The Olukoya epistle contained so many other cants. Speaking under the immunity of this Pentecostal Republic and a narrative from the pulpit that Nigerian politicians must have operated under a demonic spell, Olukoya highlighted what made Awolowo one of the most unique minds of the last century. From his prosecution of the war with zero borrowing as Yakubu Gowon’s Minister of Finance, to his ascetic lifestyle and how he mesmerized the Gowon cabinet with “Simple Primary Economics,” Awolowo, in the words of Olukoya, was simply a genius.
“And when they were going to do FESTAC ‘77, they asked for Awo’s opinion. Awo said, ‘This Festac ’77 is a show of our primitivity and that the white man will be quite happy to see us exhibit our primitivity.’ He said that the money that would be used for Festac ’77 should be spent on technology for education, for things that will move people forward, not going back to the idols that dragged us to where we were, and the man had this uncanny attribute of being right,” said Olukoya.
However, rather than those alluring superlatives being held as qualifications for eternal life, both in the hearts of the people and the Kingdom of God which admits only the purest of hearts, Olukoya punctured all those attributes he ascribed to Awolowo with what I call the irreverent logic of the pulpit. It is a logic which Pentecostal overlords have deployed to hoodwink their congregants and the public.
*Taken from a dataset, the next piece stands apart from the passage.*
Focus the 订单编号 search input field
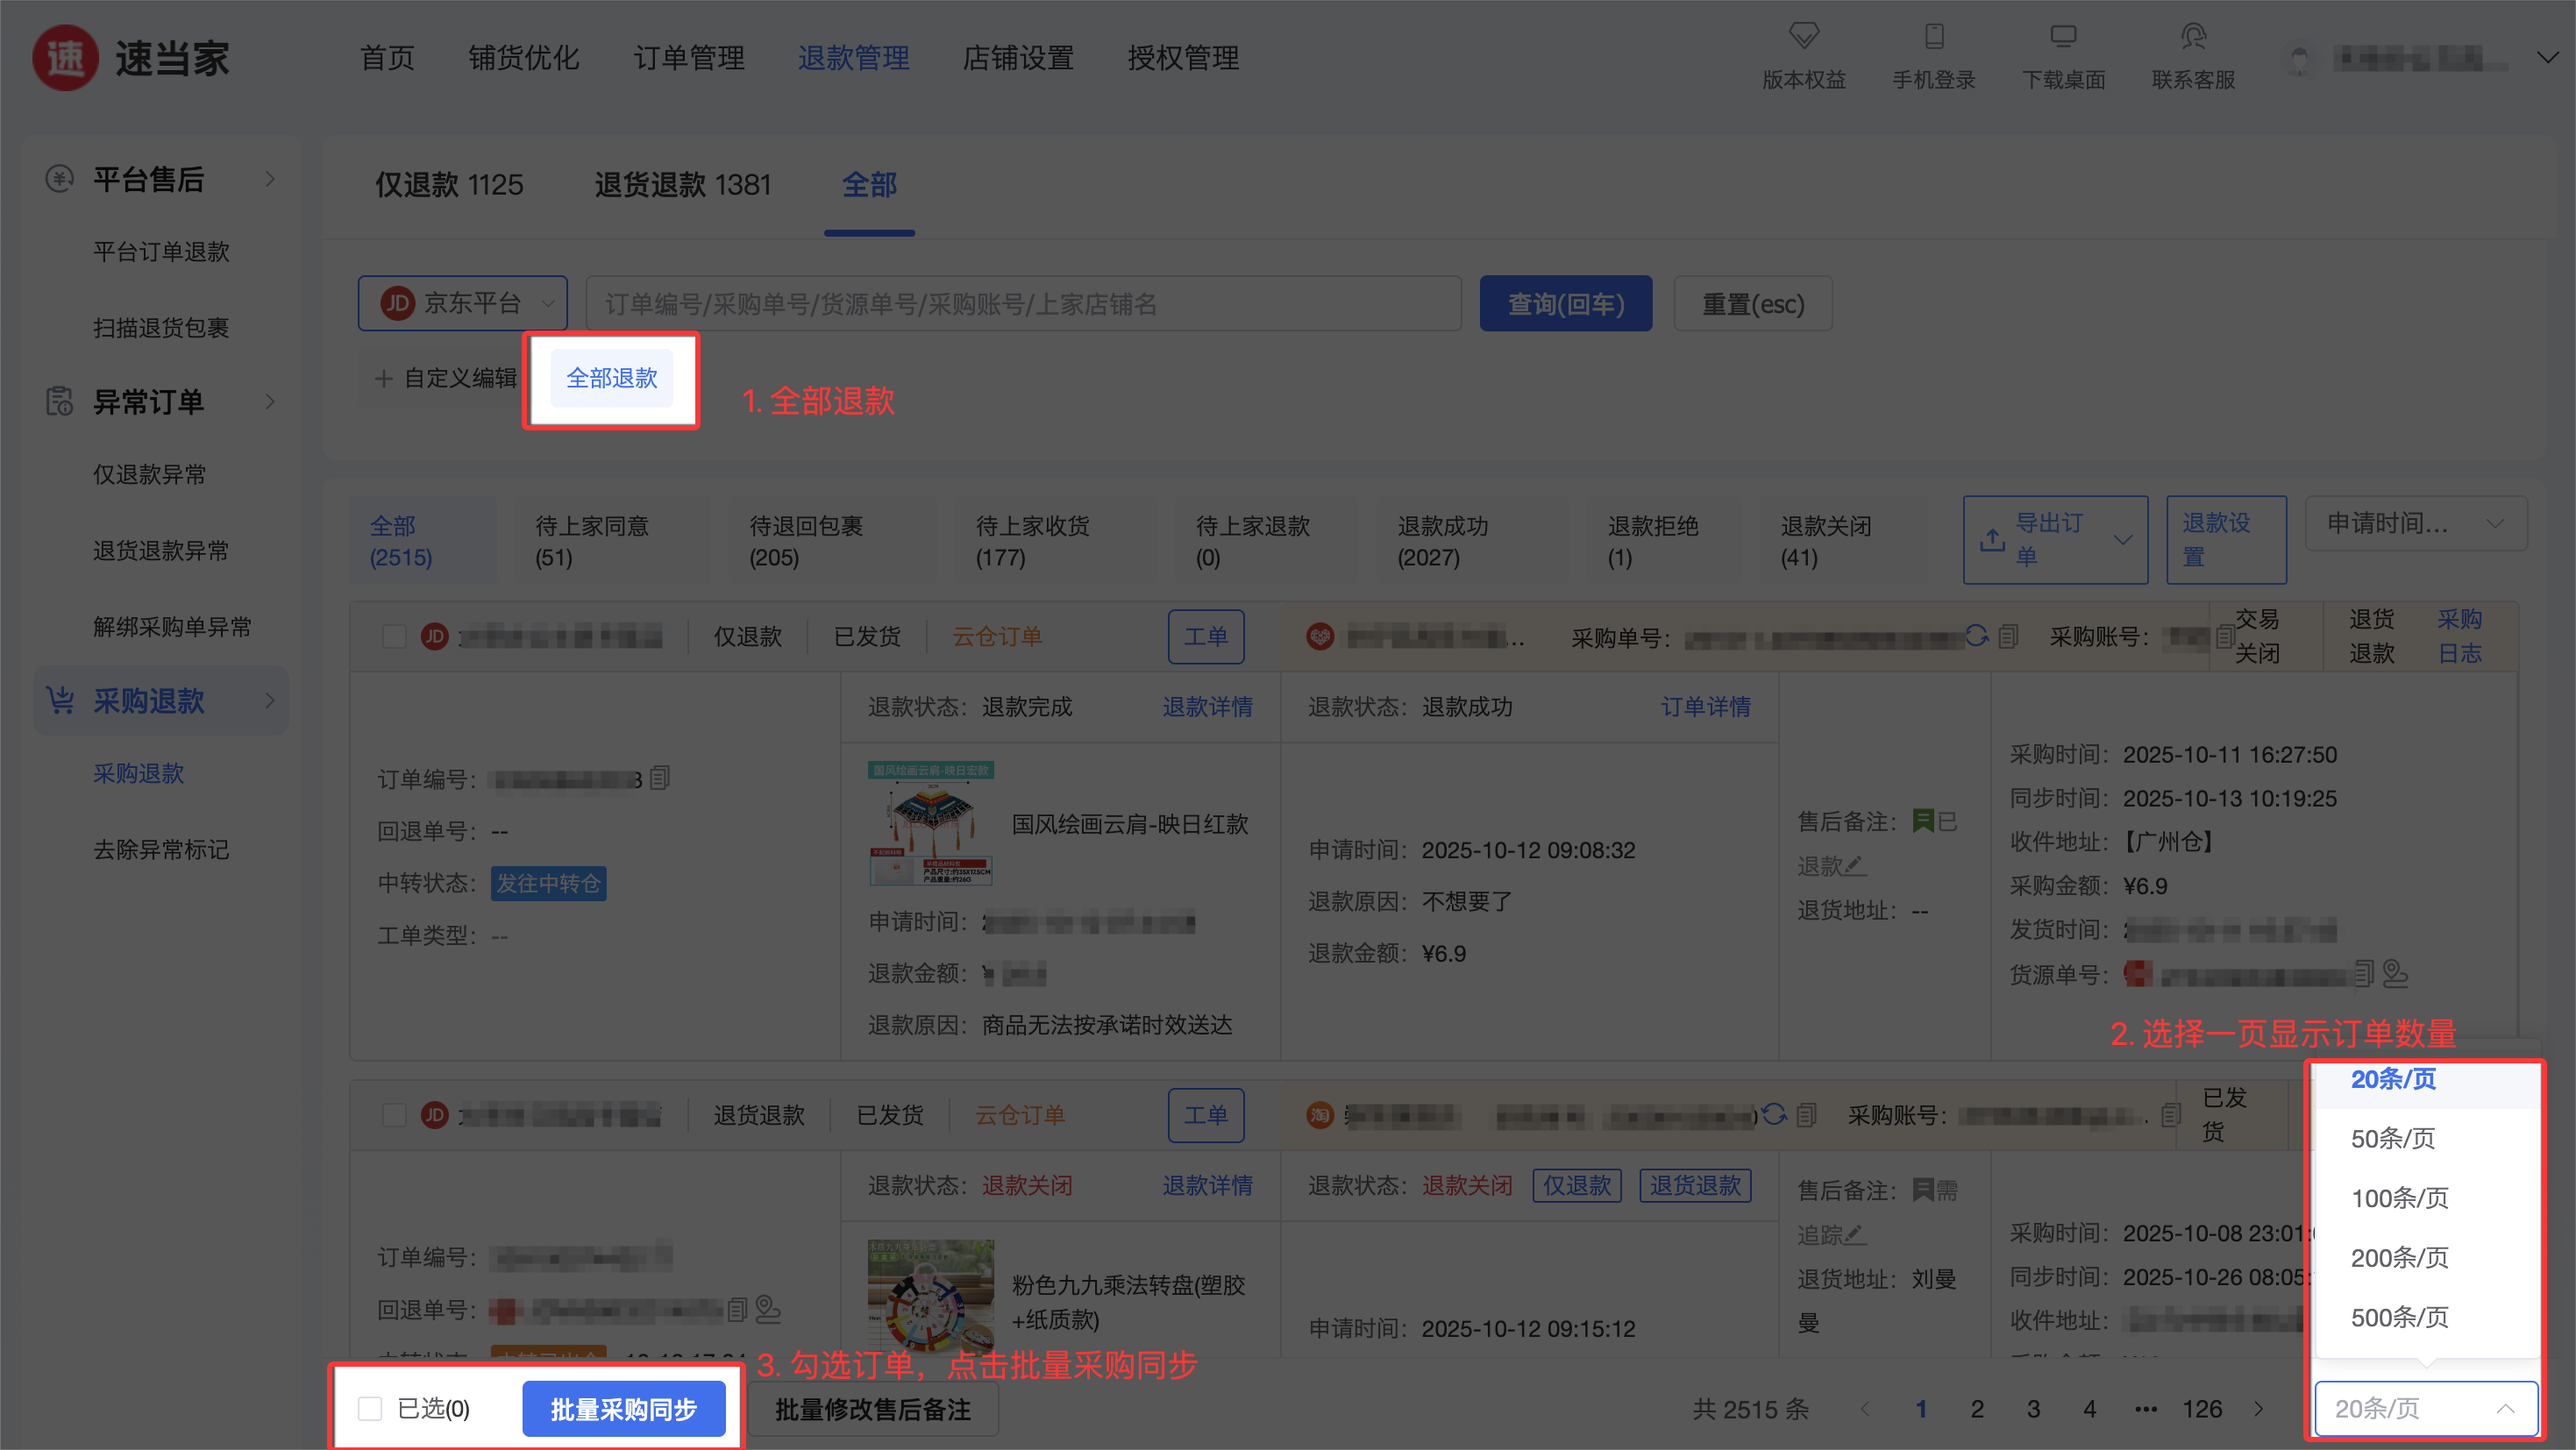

Olukoya then magisterially proclaimed that the late Chief Obafemi Awolowo never fulfilled his destiny because he did not give his life to Christ. Despite Awolowo’s greatness and exploits on the political scene, Olukoya said the sage denied Christ even against the prodding of great Apostle Joseph Ayo Babalola, who allegedly once visited his house.
Some writers have brought out the lie of that Babalola reference so it won’t detain me here. It however occurred to me that Olukoya, as said earlier, must have been operating under that general and global belief of politicians being evil and their Nigerian variants, archetype of the thief on the left cross, totally submerged in evil. It was that global tar-brush that the Pentecostal overlord apparently applied on Immortal Awo. This narrative won’t wash with Awolowo.
In the history of Nigerian politics, not many of the political elite approximate Christlike attributes as Awolowo did. If the refrain in Christendom is for worshippers to fervently yearn to be like Christ, in character and humility, virtually all politicians since Awolowo’s earthly departure, pray to be like him in forthrightness and devotion to humanity. Awolowo made life and living worthwhile for the people of Western region, through his developmental strides.
Methinks Olukoya and his Pentecostal overlords have over the years sunk into the arbitrariness zBorn Again-ism as a classification, mis-perceiving it as literal. Born Again, in my reading, isn’t only, or isn’t strictly, a mouth confession to be like Christ. “Born Again” is found in the philosophy of humanism which Awolowo epitomized. Humanism isn’t all about the metaphysics of religion or the physical service to God since no one can see Him. To be born again is to put humanity first in any earthly engagement.
That was Awo’s creed and it supersedes any metaphysics of religion or in Born Again-ism which Pentecostal pastors have deployed for ages to mesmerize their congregants, preparatory to erecting drain pipes into their hearts which then mint cash into their pockets.
It was that same literal interpretation that Christ disdained in Mathew 25: 35: “For I was hungry and you gave Me something to eat, I was thirsty and you gave Me something to drink, I was a stranger and you took Me in, I was naked and you clothed Me, I was sick and you looked after Me, I was in prison and you visited Me.” When asked when they did these to him, He replied, “Truly I tell you, whatever you did for one of the least of these brothers of Mine, you did for Me.”
Awolowo, in serving humanity, served God affectionately.